**Material for the task:**
++++++++++++++++++++

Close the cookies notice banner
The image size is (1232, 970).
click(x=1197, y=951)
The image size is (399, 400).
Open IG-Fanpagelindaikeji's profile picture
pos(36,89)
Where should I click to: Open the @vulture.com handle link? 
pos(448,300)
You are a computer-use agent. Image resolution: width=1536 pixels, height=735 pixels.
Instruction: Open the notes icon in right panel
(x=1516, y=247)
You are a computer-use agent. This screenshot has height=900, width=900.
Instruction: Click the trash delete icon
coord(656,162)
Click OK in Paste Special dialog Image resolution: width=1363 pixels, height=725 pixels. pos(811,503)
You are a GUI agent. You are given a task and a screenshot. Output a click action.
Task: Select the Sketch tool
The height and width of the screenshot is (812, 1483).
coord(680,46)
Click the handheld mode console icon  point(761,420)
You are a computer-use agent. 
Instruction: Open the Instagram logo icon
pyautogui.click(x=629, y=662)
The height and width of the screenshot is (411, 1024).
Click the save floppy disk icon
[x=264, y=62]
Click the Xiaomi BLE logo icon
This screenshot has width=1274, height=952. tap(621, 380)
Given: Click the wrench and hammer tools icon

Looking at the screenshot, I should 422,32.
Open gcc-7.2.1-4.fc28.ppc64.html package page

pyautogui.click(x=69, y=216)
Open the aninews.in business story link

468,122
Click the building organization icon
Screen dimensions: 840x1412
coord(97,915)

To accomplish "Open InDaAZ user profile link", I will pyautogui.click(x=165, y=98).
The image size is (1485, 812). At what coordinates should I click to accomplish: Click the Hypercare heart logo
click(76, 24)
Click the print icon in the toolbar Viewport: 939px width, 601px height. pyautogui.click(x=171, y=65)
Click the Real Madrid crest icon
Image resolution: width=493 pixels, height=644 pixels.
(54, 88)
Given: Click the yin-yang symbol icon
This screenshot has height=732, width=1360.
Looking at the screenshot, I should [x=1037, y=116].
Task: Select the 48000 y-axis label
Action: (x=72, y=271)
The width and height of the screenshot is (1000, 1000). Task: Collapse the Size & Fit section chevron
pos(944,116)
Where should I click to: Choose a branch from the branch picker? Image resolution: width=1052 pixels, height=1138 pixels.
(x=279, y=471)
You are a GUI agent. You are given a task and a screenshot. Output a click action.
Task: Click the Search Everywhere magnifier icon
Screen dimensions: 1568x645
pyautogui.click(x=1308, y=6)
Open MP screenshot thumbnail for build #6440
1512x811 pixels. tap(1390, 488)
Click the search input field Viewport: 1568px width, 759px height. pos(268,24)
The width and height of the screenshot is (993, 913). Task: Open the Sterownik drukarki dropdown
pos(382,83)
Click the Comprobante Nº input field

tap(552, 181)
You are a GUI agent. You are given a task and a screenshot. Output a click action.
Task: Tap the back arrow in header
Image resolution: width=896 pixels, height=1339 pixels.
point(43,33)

++++++++++++++++++++

**Exercise:** Rewrite the rows above with every "Instruction" changed to "Command". Leave everything else as it is.

**Result below:**
Close the cookies notice banner
The image size is (1232, 970).
click(x=1197, y=951)
The image size is (399, 400).
Open IG-Fanpagelindaikeji's profile picture
pos(36,89)
Where should I click to: Open the @vulture.com handle link? 
pos(448,300)
You are a computer-use agent. Image resolution: width=1536 pixels, height=735 pixels.
Command: Open the notes icon in right panel
(x=1516, y=247)
You are a computer-use agent. This screenshot has height=900, width=900.
Command: Click the trash delete icon
coord(656,162)
Click OK in Paste Special dialog Image resolution: width=1363 pixels, height=725 pixels. pos(811,503)
You are a GUI agent. You are given a task and a screenshot. Output a click action.
Task: Select the Sketch tool
The height and width of the screenshot is (812, 1483).
coord(680,46)
Click the handheld mode console icon  point(761,420)
You are a computer-use agent. 
Command: Open the Instagram logo icon
pyautogui.click(x=629, y=662)
The height and width of the screenshot is (411, 1024).
Click the save floppy disk icon
[x=264, y=62]
Click the Xiaomi BLE logo icon
This screenshot has width=1274, height=952. tap(621, 380)
Given: Click the wrench and hammer tools icon

Looking at the screenshot, I should 422,32.
Open gcc-7.2.1-4.fc28.ppc64.html package page

pyautogui.click(x=69, y=216)
Open the aninews.in business story link

468,122
Click the building organization icon
Screen dimensions: 840x1412
coord(97,915)

To accomplish "Open InDaAZ user profile link", I will pyautogui.click(x=165, y=98).
The image size is (1485, 812). At what coordinates should I click to accomplish: Click the Hypercare heart logo
click(76, 24)
Click the print icon in the toolbar Viewport: 939px width, 601px height. pyautogui.click(x=171, y=65)
Click the Real Madrid crest icon
Image resolution: width=493 pixels, height=644 pixels.
(54, 88)
Given: Click the yin-yang symbol icon
This screenshot has height=732, width=1360.
Looking at the screenshot, I should [x=1037, y=116].
Task: Select the 48000 y-axis label
Action: (x=72, y=271)
The width and height of the screenshot is (1000, 1000). Task: Collapse the Size & Fit section chevron
pos(944,116)
Where should I click to: Choose a branch from the branch picker? Image resolution: width=1052 pixels, height=1138 pixels.
(x=279, y=471)
You are a GUI agent. You are given a task and a screenshot. Output a click action.
Task: Click the Search Everywhere magnifier icon
Screen dimensions: 1568x645
pyautogui.click(x=1308, y=6)
Open MP screenshot thumbnail for build #6440
1512x811 pixels. tap(1390, 488)
Click the search input field Viewport: 1568px width, 759px height. pos(268,24)
The width and height of the screenshot is (993, 913). Task: Open the Sterownik drukarki dropdown
pos(382,83)
Click the Comprobante Nº input field

tap(552, 181)
You are a GUI agent. You are given a task and a screenshot. Output a click action.
Task: Tap the back arrow in header
Image resolution: width=896 pixels, height=1339 pixels.
point(43,33)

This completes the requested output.